### ENTRIES PROVIDED

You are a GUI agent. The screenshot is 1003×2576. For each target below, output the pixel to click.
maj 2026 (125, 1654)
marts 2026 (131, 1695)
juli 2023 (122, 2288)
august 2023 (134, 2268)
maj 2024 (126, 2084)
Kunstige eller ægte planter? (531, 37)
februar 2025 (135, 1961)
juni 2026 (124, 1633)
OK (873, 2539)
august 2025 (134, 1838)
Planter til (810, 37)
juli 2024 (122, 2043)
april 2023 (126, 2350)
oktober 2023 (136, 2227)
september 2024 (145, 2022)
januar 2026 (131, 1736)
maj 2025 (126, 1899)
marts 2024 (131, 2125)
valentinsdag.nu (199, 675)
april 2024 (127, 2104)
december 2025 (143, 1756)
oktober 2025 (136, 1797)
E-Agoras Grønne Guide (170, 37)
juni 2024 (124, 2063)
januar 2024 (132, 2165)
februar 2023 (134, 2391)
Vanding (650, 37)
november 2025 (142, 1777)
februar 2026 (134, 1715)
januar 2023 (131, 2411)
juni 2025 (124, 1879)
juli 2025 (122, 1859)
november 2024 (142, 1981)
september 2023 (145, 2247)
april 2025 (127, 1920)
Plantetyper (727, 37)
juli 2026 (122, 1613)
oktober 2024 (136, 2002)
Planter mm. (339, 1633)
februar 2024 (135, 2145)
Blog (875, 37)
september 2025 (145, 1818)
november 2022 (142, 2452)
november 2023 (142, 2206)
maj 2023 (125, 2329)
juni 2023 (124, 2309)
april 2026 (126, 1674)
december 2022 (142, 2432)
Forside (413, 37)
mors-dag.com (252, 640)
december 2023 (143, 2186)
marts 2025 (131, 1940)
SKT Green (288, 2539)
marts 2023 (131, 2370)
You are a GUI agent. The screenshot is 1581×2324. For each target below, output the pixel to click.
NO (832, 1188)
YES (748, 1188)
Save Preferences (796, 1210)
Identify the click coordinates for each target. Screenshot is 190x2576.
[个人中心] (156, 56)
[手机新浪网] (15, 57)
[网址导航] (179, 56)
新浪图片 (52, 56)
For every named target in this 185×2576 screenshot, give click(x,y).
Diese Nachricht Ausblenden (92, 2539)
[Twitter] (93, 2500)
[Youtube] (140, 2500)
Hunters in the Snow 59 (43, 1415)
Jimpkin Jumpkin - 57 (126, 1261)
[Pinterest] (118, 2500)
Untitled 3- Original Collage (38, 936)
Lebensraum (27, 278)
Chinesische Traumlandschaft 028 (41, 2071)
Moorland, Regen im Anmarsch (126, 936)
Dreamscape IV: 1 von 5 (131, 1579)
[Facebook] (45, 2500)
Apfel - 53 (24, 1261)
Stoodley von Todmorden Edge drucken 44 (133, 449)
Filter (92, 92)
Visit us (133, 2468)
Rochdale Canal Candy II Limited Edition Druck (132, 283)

### ACTIVITY
Each line in the listing above from the one containing "Identify the click" through the one containing "Jimpkin Jumpkin - 57 (126, 1261)" should be repeated exactly, and no other line.

### RESULT
Identify the click coordinates for each target. Screenshot is 190x2576.
[个人中心] (156, 56)
[手机新浪网] (15, 57)
[网址导航] (179, 56)
新浪图片 (52, 56)
For every named target in this 185×2576 screenshot, give click(x,y).
Diese Nachricht Ausblenden (92, 2539)
[Twitter] (93, 2500)
[Youtube] (140, 2500)
Hunters in the Snow 59 (43, 1415)
Jimpkin Jumpkin - 57 (126, 1261)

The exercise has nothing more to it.